Ocean Acidification

Ocean Acidification

In Short ocean acidification is the caused by increased atmospheric CO2 levels increasing ocean CO2 levels causing a drop in pH. But why is this such a problem?

Alright so the big and main problem is coral health. Coral skeleton is made of calcium carbonate which at a pH of 7.0 or less starts to dissolve, coral growth stops at a pH of 7.8 or less. To give you some general idea the ocean should be around a pH of 8.4 and that’s where coral thrives. Coral is the backbone obviously to coral reefs which are home to a huge diversity of species and even if a species doesn’t live on the reef it almost certainly depends on it in some way because all parts of the ocean are connected. For example many organisms such as blue green chromis, trapeze crabs or yellow clown gobies live in acropora corals and without those would be more exposed to other natural threats. Other species that rely on shellfish for food would begin to fade out or forced to compete with the remaining limited recourses. This huge loss in biodiversity would also have economic impacts on people who rely on fish or shellfish farming for a living, tourism for cities with natural reefs would also decline. Certain species of plankton that help with carbon sequestration and oxygen production may also start to decline, and 80% of the world’s oxygen comes from plankton so we need those little suckers. Cyanobacteria also thrives in the high CO2 low pH environment with is toxic to all life on earth.
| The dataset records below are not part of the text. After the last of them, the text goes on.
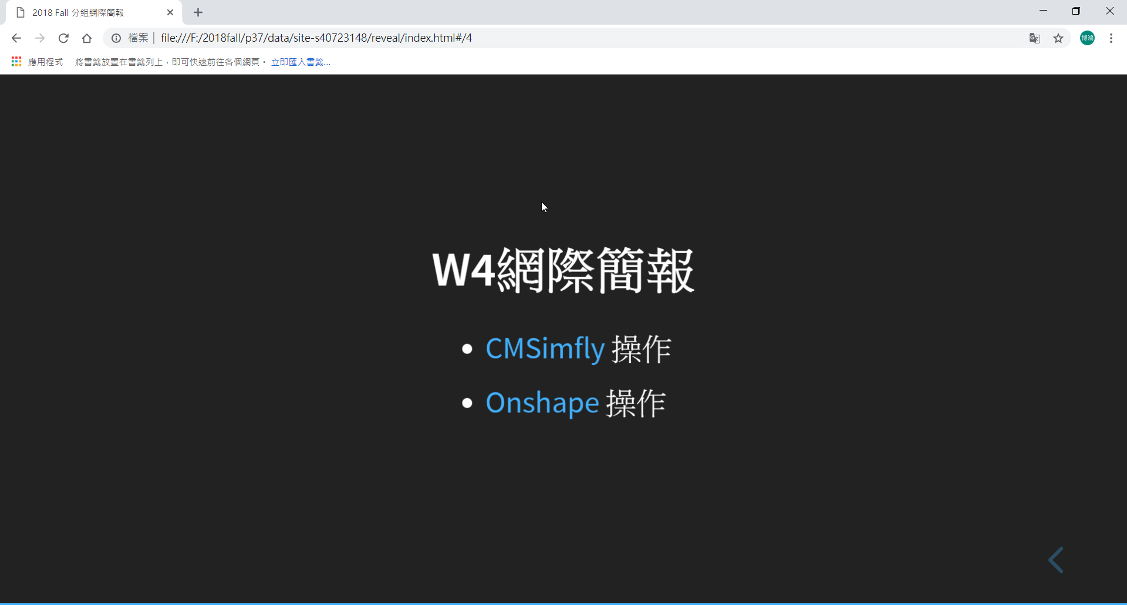This screenshot has width=1127, height=605.
Task: Go to the browser home page
Action: pos(87,38)
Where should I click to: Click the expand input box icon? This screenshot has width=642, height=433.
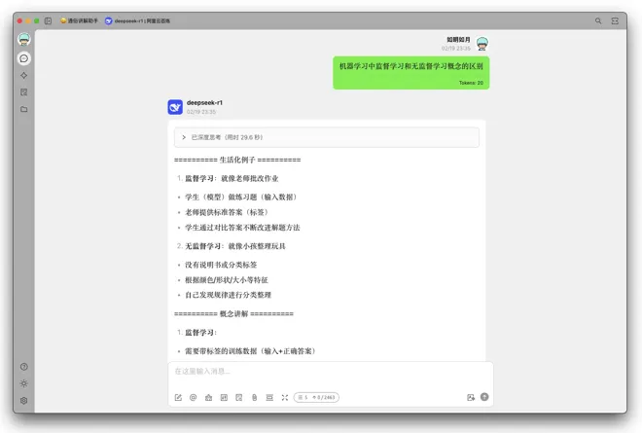coord(284,397)

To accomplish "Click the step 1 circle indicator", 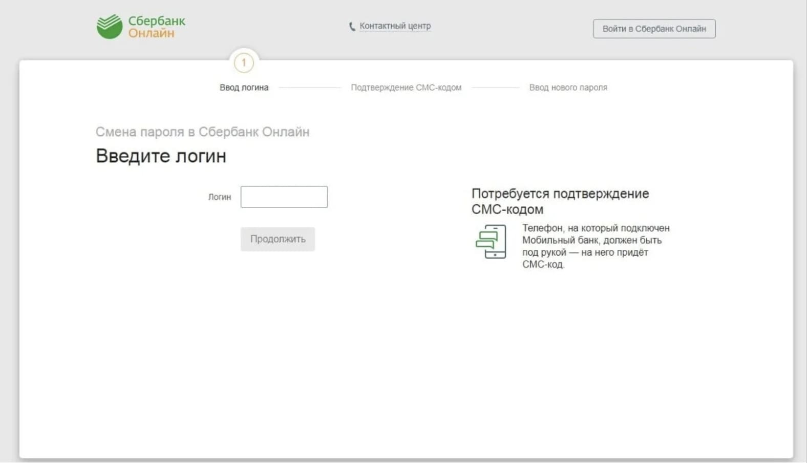I will pyautogui.click(x=244, y=63).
Because ocean acidification is caused by high atmospheric CO2 levels the only way to slow it down or reverse it is to lower our CO2 emissions and let phytoplankton do its thing. This can include things such as more sustainable energy such as solar or nuclear to power not only our daily lives but commercial entities as well such as cargo ships or planes. Better battery technology, more environmental friendly phytoplankton fuel or heck maybe even finally cracking fusion would help. Not much we can do on the small scale, mostly large companies who need monetary incentives to act upon. However small acts like driving a Tesla can make a little bit of difference, plus Tesla drivers are the coolest people around.
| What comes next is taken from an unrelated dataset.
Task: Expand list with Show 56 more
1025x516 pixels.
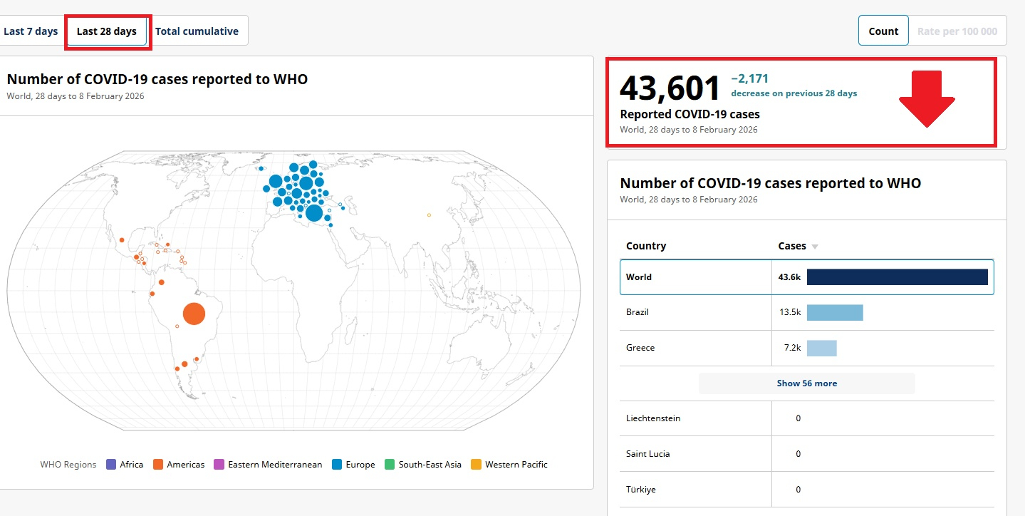Action: tap(806, 383)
So that’s all great and all but how does this affect us as hobbyist on our small scale reefs in our homes? Well it turns out us oxygen breathing, CO2 excelling people living in the same walls as our reef doesn’t mix well. Our homes often have higher CO2 levels that normal atmosphere. They aren’t high enough to harm us however this among other reasons can make it challenging to keep our pH levels high enough in our reefs for proper coral growth. Lucky there’s a few tricks we have. 


Probably the most common used method is the chemical route. Alkalinity is a pH buffer, this is why alk can drop quickly in heavily feed tank even without much coral growth. And thus simply dosing a little extra for alk or kepping your alk levels a little high can increase your pH and along with prevent it from swinging to much. Kalcwasser while not as popular in this day and age as it used to be also convert CO2 into alkalinity which can have a much more direct and impactful difference on your pH by hitting it on two fronts.